Particulièrement difficile en ces temps de recomposition géostratégique mondiale, la position kazakhstanaise tente donc de maintenir le flambeau d’une politique étrangère multilatérale privilégiant les partenariats aussi bien avec la Russie que l’Union européenne, la Chine que le monde arabo-musulman. C’est ainsi que le pays essaie par tous les moyens de protéger son économie, très dépendante du rouble et des échanges avec la Russie, en s’abritant autant que faire se peut des sanctions occidentales à l’encontre de Moscou. Le Kazakhstan ne sera pas « un outil permettant de contourner les sanctions imposées à la Russie par les Etats-Unis et l’Union européenne », a récemment assuré Timur Suleimenov, chef adjoint de l’administration présidentielle, selon qui « la dernière chose que nous souhaitons est que des sanctions secondaires (…) soient appliquées au Kazakhstan ».

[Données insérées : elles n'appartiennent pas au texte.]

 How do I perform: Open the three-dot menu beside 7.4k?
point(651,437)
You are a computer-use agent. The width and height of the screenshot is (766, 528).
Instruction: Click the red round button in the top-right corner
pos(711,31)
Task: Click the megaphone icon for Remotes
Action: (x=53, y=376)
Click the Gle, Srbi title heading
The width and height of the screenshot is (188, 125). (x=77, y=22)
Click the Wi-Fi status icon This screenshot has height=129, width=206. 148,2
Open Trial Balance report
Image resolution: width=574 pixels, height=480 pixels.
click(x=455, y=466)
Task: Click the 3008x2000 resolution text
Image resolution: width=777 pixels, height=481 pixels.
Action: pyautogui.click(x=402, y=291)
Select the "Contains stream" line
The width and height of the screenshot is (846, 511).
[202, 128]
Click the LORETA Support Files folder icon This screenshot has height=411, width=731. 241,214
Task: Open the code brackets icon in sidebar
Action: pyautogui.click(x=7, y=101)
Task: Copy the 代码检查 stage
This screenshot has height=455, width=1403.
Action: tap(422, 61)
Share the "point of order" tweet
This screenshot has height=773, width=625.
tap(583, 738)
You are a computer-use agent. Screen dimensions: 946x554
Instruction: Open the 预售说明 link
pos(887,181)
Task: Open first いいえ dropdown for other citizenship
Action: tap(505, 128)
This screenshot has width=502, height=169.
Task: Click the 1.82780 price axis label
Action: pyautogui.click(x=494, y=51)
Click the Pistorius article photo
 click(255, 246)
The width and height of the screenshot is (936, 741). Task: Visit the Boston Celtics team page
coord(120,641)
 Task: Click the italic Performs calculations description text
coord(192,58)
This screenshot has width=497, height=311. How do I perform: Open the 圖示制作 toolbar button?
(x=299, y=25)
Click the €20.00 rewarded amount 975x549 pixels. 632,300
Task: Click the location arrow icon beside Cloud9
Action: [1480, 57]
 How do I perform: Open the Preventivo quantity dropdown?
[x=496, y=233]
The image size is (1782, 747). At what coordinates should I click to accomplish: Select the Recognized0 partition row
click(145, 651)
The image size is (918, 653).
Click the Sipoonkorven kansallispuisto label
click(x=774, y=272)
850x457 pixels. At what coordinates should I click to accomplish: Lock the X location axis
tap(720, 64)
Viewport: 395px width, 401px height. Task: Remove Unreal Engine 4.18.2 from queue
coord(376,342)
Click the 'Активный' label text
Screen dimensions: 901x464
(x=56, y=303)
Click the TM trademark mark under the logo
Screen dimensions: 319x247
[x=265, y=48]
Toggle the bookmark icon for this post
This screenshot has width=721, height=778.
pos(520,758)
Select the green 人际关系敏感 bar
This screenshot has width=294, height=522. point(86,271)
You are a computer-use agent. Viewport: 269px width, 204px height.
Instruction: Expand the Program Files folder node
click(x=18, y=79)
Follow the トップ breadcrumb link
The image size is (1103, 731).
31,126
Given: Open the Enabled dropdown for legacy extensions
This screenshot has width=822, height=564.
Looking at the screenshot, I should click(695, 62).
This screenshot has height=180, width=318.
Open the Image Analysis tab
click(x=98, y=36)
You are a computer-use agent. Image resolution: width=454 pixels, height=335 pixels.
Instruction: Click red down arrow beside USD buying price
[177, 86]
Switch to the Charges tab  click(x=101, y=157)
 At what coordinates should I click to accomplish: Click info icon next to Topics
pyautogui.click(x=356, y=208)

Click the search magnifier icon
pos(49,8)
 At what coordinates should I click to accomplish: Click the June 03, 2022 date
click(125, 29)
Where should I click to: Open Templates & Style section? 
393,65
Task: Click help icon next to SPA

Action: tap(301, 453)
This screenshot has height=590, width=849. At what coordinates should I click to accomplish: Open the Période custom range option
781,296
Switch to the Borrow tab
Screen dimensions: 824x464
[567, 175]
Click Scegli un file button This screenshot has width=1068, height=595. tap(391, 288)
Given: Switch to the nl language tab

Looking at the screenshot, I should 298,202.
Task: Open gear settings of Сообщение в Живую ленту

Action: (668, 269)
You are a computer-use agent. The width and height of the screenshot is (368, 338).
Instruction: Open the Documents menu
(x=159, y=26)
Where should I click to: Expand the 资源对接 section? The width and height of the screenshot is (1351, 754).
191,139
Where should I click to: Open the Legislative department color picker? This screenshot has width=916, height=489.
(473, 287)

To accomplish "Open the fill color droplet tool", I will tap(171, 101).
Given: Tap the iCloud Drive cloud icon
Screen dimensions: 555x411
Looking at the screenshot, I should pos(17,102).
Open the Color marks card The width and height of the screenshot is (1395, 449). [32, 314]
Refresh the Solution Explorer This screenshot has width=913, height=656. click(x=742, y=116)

« Bien sûr, la Russie voulait que nous soyons davantage de son côté », a encore commenté M. Suleimenov dans la presse européenne, mais le Kazakhstan « ne prendra pas le risque d’être mis dans le même panier que la Russie ». « S’il y a un nouveau rideau de fer, nous ne voulons pas être derrière », a résumé le vice-ministre kazakhstanais des Affaires étrangères, Roman Vassilenko, dans un entretien accordé au quotidien allemand Die Welt – et ce alors que le cabinet de Kassym-Jomart Tokayev assurait, début avril, que le président et son homologue russe partageaient « une compréhension commune (…) sur un statut neutre, non-bloqué et non-nucléaire de l’Ukraine ».
Tout à sa volonté de ne pas devenir une victime collatérale d’une guerre lointaine, le Kazakhstan semble donc vouloir marquer sa singularité en devenant incontournable non par la force, mais par sa capacité à demeurer une plateforme d’échange et de dialogues entre les nations. Entre arbitre et faiseur de paix, cet immense pays d’Asie centrale tente donc d’accroitre son influence par le soft power diplomatique. Un pari risqué, mais plus que jamais nécessaire à la stabilité du monde.